Selected extract:

=== Begin Enclosure ===

Another practical area for DPA is the optical component characterization, such as photonics integrated circuits (PICs). Defects in such an optical component include cracks, discontinuities, internal stresses, and waveguide birefringence. Therefore, it is critical not only to obtain the information relating to the distribution of internal reflections, but also the distribution of birefringence with a spatial resolution much less than 1 mm for fully characterizing and understanding the performance of such a component. Present optical frequency domain reflectometer (OFDR) and optical coherence domain reflectometer based techniques can only obtain the space-resolved reflection information [13–16] and therefore are not capable of characterizing stress and birefringence inside PICs.

=== End Enclosure ===

Information shown:
=== Begin Enclosure ===

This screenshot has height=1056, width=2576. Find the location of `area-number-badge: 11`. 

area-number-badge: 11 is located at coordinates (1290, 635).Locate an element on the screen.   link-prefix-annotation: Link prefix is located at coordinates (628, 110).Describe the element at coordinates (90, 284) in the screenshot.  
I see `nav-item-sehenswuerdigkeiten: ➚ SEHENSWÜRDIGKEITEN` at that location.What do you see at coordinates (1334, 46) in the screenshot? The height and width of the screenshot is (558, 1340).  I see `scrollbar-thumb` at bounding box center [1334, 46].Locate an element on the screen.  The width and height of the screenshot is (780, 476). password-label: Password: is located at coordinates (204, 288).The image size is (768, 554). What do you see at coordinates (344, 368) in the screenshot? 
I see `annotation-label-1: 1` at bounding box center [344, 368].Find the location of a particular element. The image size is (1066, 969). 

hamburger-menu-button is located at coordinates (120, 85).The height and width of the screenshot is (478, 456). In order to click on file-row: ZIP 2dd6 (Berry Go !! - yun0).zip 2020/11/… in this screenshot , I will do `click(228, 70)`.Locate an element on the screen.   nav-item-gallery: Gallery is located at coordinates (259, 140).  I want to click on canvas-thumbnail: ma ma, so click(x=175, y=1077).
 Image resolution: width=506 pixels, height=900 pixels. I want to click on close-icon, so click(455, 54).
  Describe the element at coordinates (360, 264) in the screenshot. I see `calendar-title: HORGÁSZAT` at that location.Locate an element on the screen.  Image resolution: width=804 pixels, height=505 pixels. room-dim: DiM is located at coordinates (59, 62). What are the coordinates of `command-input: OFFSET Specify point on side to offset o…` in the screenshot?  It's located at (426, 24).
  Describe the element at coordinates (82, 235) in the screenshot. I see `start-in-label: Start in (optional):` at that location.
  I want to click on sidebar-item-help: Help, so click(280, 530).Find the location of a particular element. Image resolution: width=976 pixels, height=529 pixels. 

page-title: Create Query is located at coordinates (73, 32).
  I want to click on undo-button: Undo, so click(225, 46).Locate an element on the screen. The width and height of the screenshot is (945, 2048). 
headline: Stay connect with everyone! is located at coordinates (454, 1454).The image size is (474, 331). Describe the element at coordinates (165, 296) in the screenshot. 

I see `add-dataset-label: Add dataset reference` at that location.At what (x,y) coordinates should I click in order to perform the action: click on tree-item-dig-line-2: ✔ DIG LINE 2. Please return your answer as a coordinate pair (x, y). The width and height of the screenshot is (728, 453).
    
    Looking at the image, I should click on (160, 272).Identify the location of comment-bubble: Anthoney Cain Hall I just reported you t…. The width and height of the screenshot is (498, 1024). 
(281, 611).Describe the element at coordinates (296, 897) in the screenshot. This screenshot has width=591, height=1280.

=== End Enclosure ===

Directive:
Reproduce the passage on optical component characterization verbatim, starting with "Another practical area" and going on through "birefringence inside PICs.".

Task solution:
Another practical area for DPA is the optical component characterization, such as photonics integrated circuits (PICs). Defects in such an optical component include cracks, discontinuities, internal stresses, and waveguide birefringence. Therefore, it is critical not only to obtain the information relating to the distribution of internal reflections, but also the distribution of birefringence with a spatial resolution much less than 1 mm for fully characterizing and understanding the performance of such a component. Present optical frequency domain reflectometer (OFDR) and optical coherence domain reflectometer based techniques can only obtain the space-resolved reflection information [13–16] and therefore are not capable of characterizing stress and birefringence inside PICs.